Q1 Can the rigid loss be applied directly to object pixels in the RGB space instead of 3D point clouds?

We propose the use of point trackings due to the lack of 3D spatial information in RGB space. Directly applying rigidity losses in RGB space is suboptimal. For instance, in a video of a race car moving from a distance toward the camera, the object’s size in the RGB frame increases from a small region of pixels to a large portion of the image. Applying rigidity loss directly to these pixel regions fails to preserve the object’s shape and may even cause undesirable shrinkage. To address this, we introduce 3D point tracking as a prior to overcome this limitation.

Our ablation study in Figure 6(i) of the manuscript partially illustrates this issue, showing that training solely on RGB pixel differences does not achieve the desired 3D consistency. We agree that applying similar physical constraints directly in RGB space is a promising direction, provided that alternative methods can be developed to extract 3D information from RGB videos efficiently. We look forward to exploring such approaches in future work.

Q2 How does the method generalize to longer or more complex videos with multiple moving objects or occlusions?

The length of the generated video is constrained by the clip lengths in the training data. It can be generalized to predicting longer videos by scaling up the dataset. In our current training pipeline, we track foreground objects in the first frame and use point tracking to determine their 3D positions across time, accounting for possible interactions and occlusions between them. This added point modality enables our model to resolve multiple moving objects (see ‘Aston Martin’ example at 2’06’’ of the supplementary video) and handle contact-rich, multi-object scenarios with occlusion (see our task-oriented video examples). Even when an object is only partially visible or absent in the first frame, our model can still effectively handle it using the RGB modality. (For example, in the ‘tennis player’ case at 4’37’’, the player’s arm is not fully visible in the first frame, yet our model correctly infers its motion.)

To extend our approach to longer videos, more complex scenes and object interactions, we plan to scale up the training data with richer scene compositions and more accurate, higher-resolution 3D tracking.

Thank you for your constructive feedback.
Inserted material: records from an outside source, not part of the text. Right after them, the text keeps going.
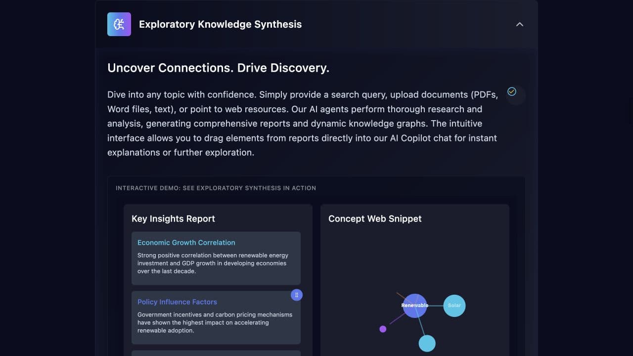Screen dimensions: 633x356
Task: Click the brain icon beside Exploratory Knowledge Synthesis
Action: tap(119, 24)
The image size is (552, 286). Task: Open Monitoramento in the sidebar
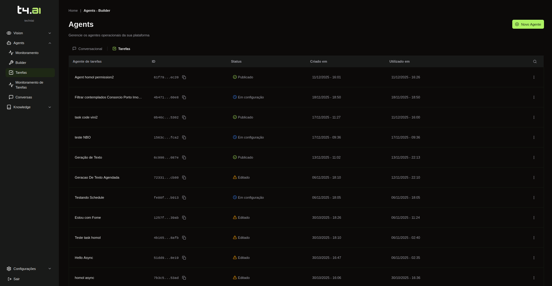(27, 53)
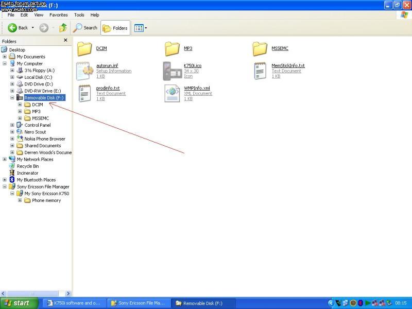This screenshot has height=309, width=412.
Task: Open the Tools menu
Action: (x=79, y=15)
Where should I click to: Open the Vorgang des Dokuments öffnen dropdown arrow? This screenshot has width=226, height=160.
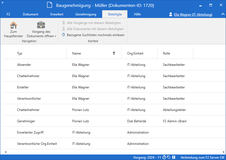[x=56, y=36]
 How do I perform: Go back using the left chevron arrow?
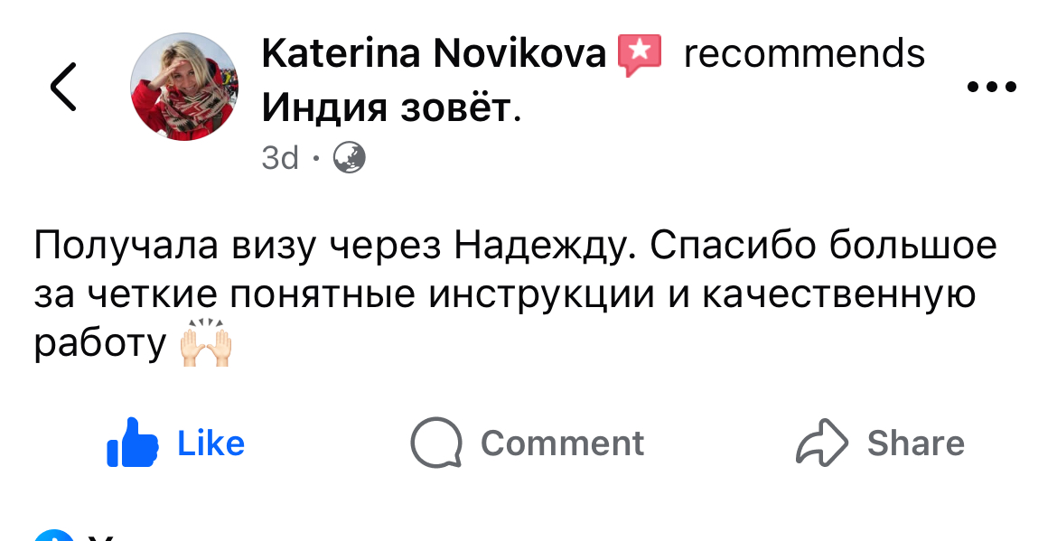coord(63,88)
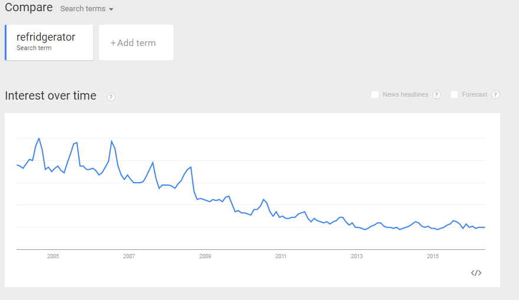Viewport: 519px width, 300px height.
Task: Enable the Forecast checkbox
Action: click(x=455, y=95)
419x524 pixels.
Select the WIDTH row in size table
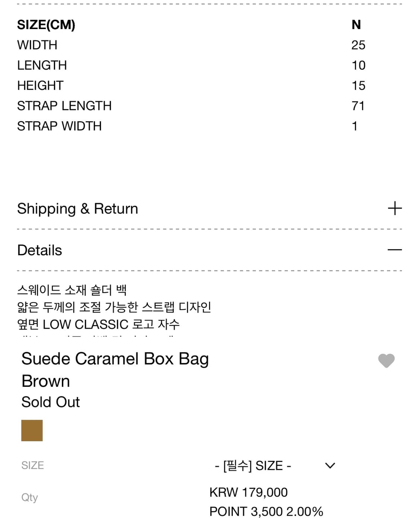(37, 45)
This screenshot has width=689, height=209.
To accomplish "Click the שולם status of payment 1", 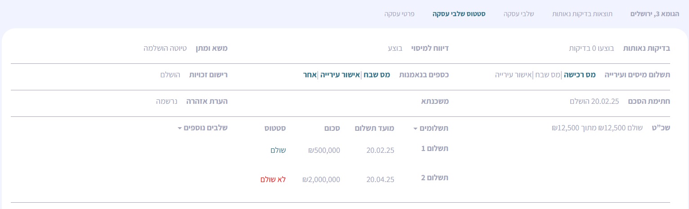I will (x=278, y=150).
We appreciate your recognition of the novelty and effectiveness of our method. Below, we address your questions and concerns:

Q1 Can you quantify the extra compute cost your regularizer adds compared to the standard diffusion loss? How does that overhead grow as you increase point density?

We report the additional computational cost of our UNet model, trained on an A100 GPU with a batch size of 4 as follows: our 3D incorporation and regularization losses increase training times (∼9s per iteration, compared to ∼4.75s when fine-tuning on RGB video only) while maintaining comparable GPU memory usage (less than 2GB on top of ∼45GB). This additional computational cost is acceptable, as we are fine-tuning a pretrained video model rather than training one from scratch. Further statistics can be provided if needed. In our current design, the increased computational cost is primarily driven by the resolution of the training video rather than the density of the tracked points (see Q5 for more details).

Q2 To what extent might the regularizer inadvertently suppress desirable motion dynamics, and how might this be mitigated?

In our ablation studies (Figure 6 of the manuscript), we demonstrate that training with RGB alone lacks 3D awareness and results in failure cases, while using only the regularization loss leads to severe degradation of the RGB modality. In our approach, we adopt a joint optimization of diffusion and regularization losses, appropriately balancing them to be of comparable magnitude. This strategy yields a consistent decrease in regularization losses and a noticeable reduction in non-physical artifacts.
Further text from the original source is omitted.